start Excerpt
HACKER Q&A
📣 gautamsomani

Which DB internals to study more to become expert in DBs overall??


I started my career as a Network Technician/Engineer (5 years), then moved to Linux Administration (5 years), then DevOps/SRE (8 years). Note that I never went to college and never had any formal CS education, learned all by myself, and hence have serious gaps in my knowledge in CS.

During my stint as a Linux admin and as an SRE, I came to the realization that Databases seems to be a good field to dive deep in since no matter where I work and in what ever technical environment, the DB beast will always influence things of the design and working of it (correct me if I am wrong here).

Initially I studied MySQL, then Hadoop a bit, then Kafka (not exactly a database system). Have worked on Redis, Cassandra and Yugabyte also. Studying these I also realized that each differs a lot at times, each meant for a different purpose, and share very little internals with each other.

If I want to continue studying and building my knowledge in databases, what should be the right path for me. Right now I am reading the Codd paper, plan to finish the Database Internals book, followed by DDIA. What else should I study? Can you all please recommend me some must read papers for databases (SQL/NoSQL both), books, and database technologies to follow (via mailing lists etc)? Would reading the complete official documentation of other databases be enough too or should I deep dive into all of them?
end Excerpt
start Source excerpt
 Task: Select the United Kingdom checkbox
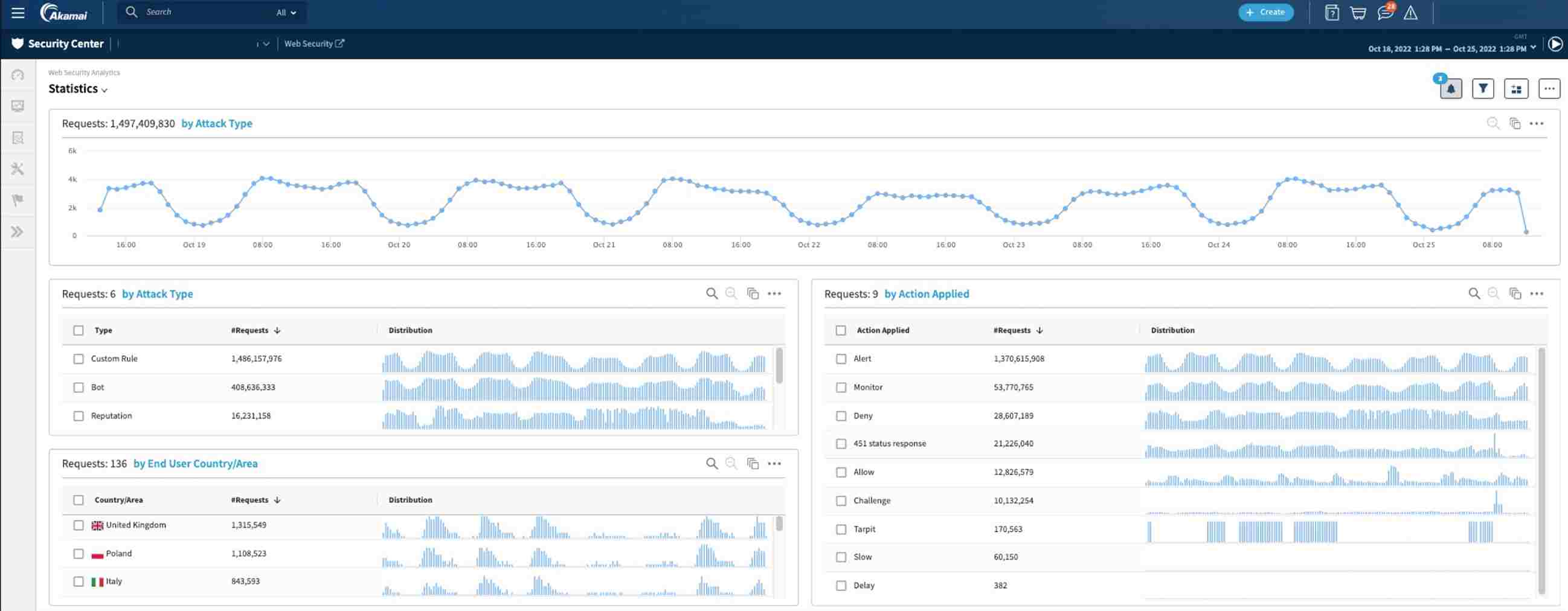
end Source excerpt
**Set exercise**
Summarize the forum post about studying database internals in two sentences. None of this data is used here.

**Exercise solution**
A self-taught engineer with no formal CS education spent 5 years in networking, 5 in Linux administration, and 8 in DevOps/SRE, and came to see databases as a field worth diving deep into. After studying systems such as MySQL, Hadoop, Kafka, Redis, Cassandra, and Yugabyte, and while currently reading the Codd paper with plans for the Database Internals book and DDIA, the writer asks for must-read papers, books, and database technologies to follow, and whether reading other databases' official documentation would be enough.